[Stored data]

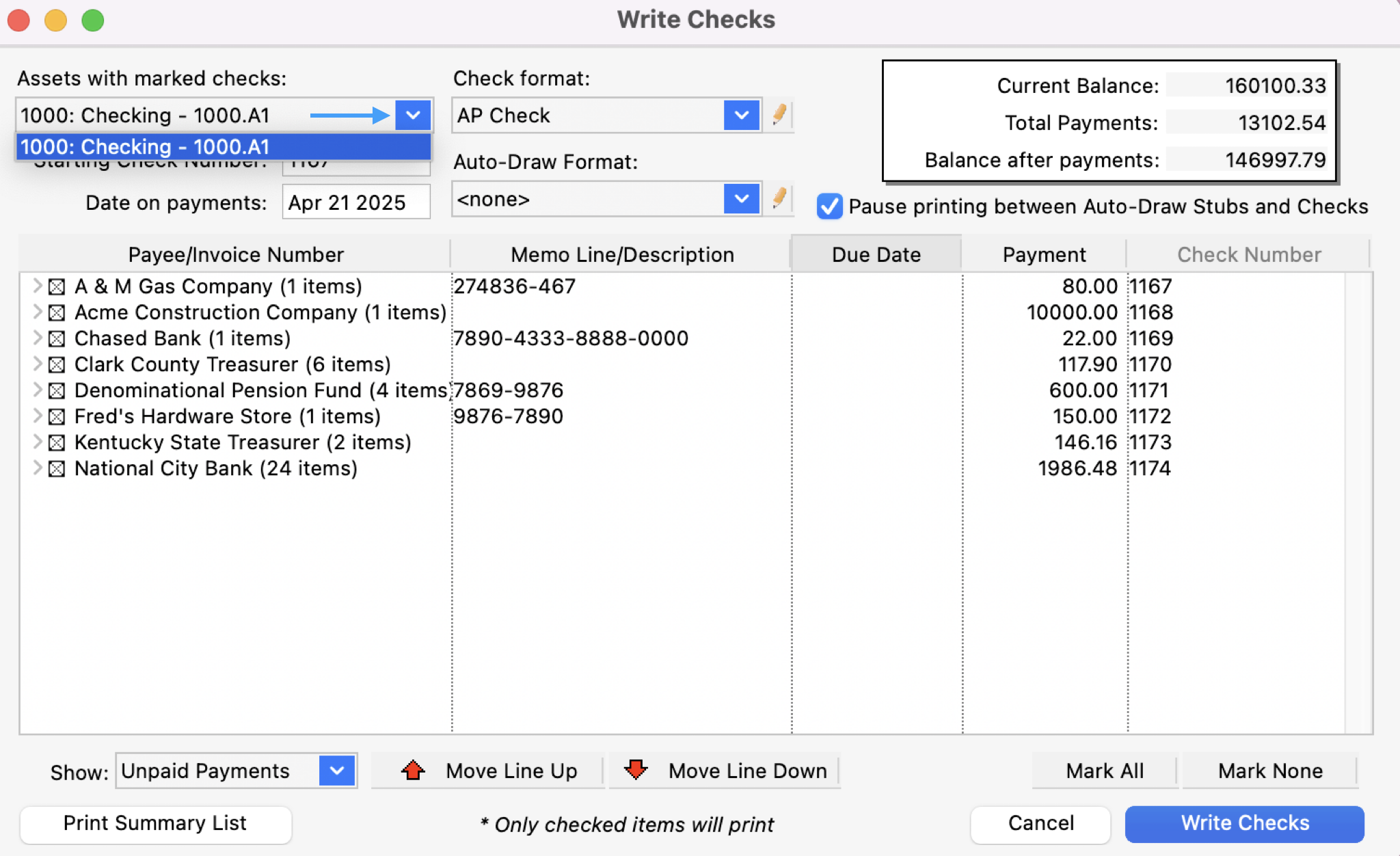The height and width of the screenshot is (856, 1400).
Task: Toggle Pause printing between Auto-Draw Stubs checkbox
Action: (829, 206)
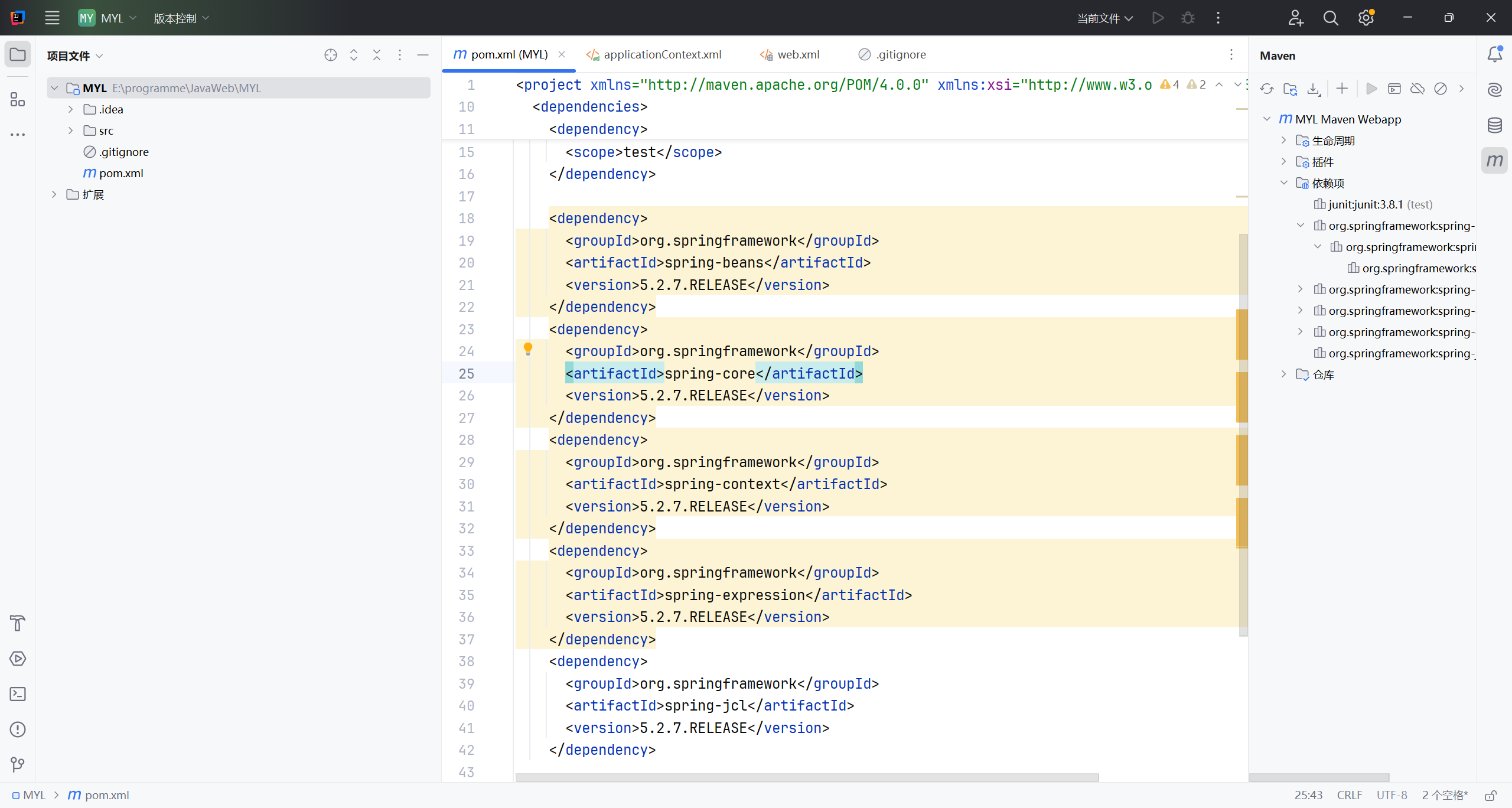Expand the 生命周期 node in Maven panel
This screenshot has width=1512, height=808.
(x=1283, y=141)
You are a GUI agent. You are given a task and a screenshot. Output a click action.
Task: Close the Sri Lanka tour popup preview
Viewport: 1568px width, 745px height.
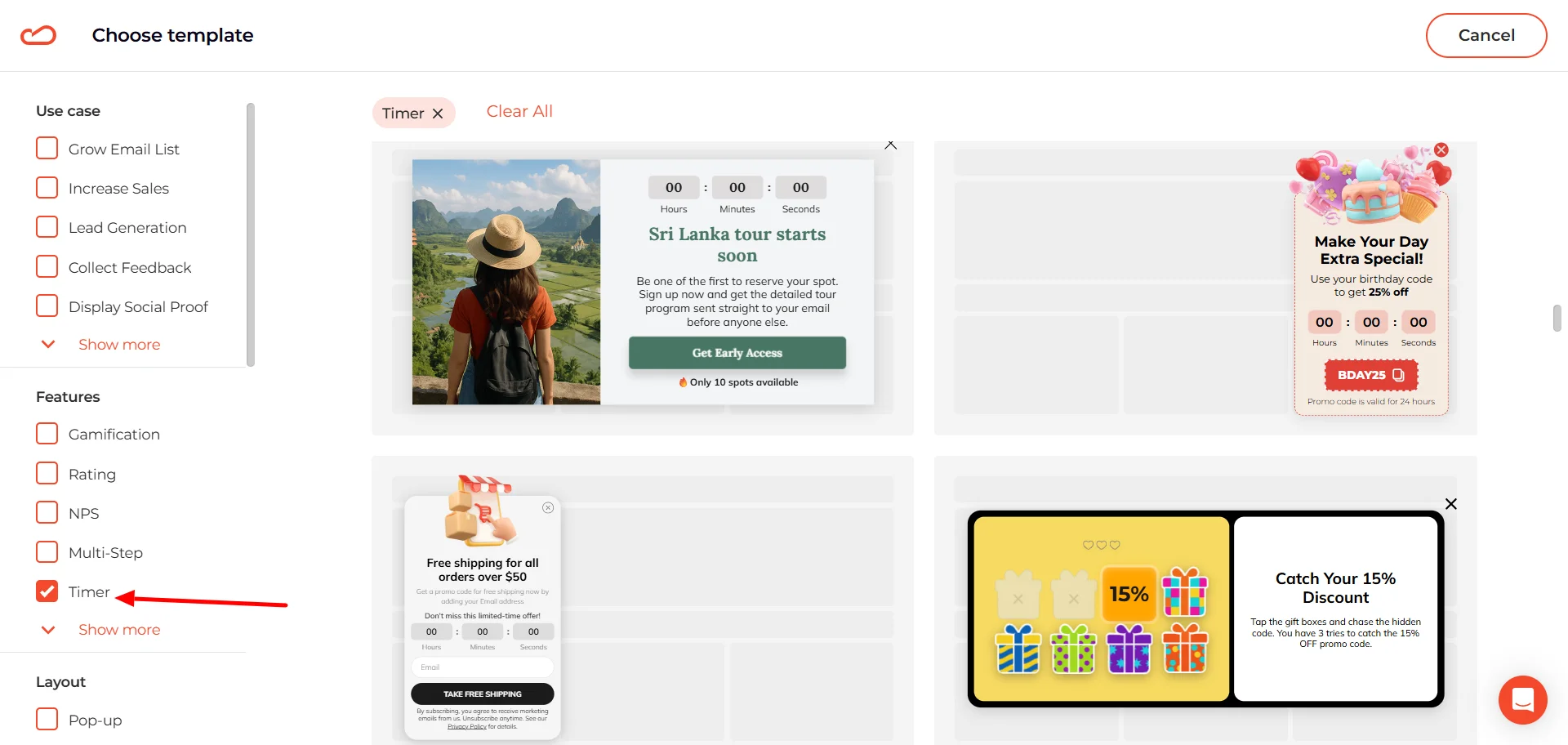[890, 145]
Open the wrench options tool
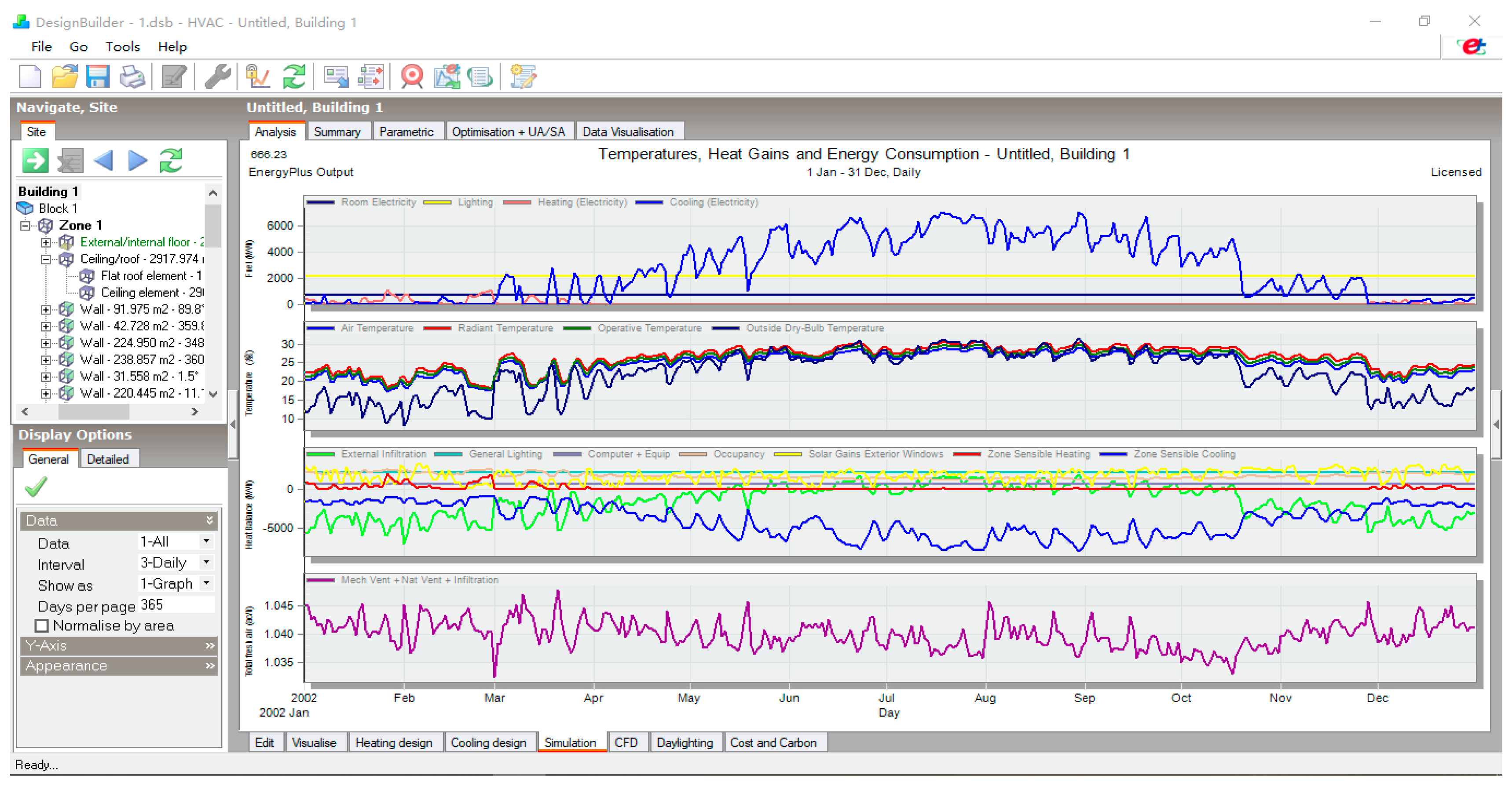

# ASSIGNMENT:
Before duplicating, set the pictures aside; then output exactly the lines from the one with "You are a GUI" through the end of the records, and only those.

# RESPONSE TO THE EXERCISE:
You are a GUI agent. You are given a task and a screenshot. Output a click action.
Task: Close the Sri Lanka tour popup preview
Viewport: 1568px width, 745px height.
[890, 145]
Open the wrench options tool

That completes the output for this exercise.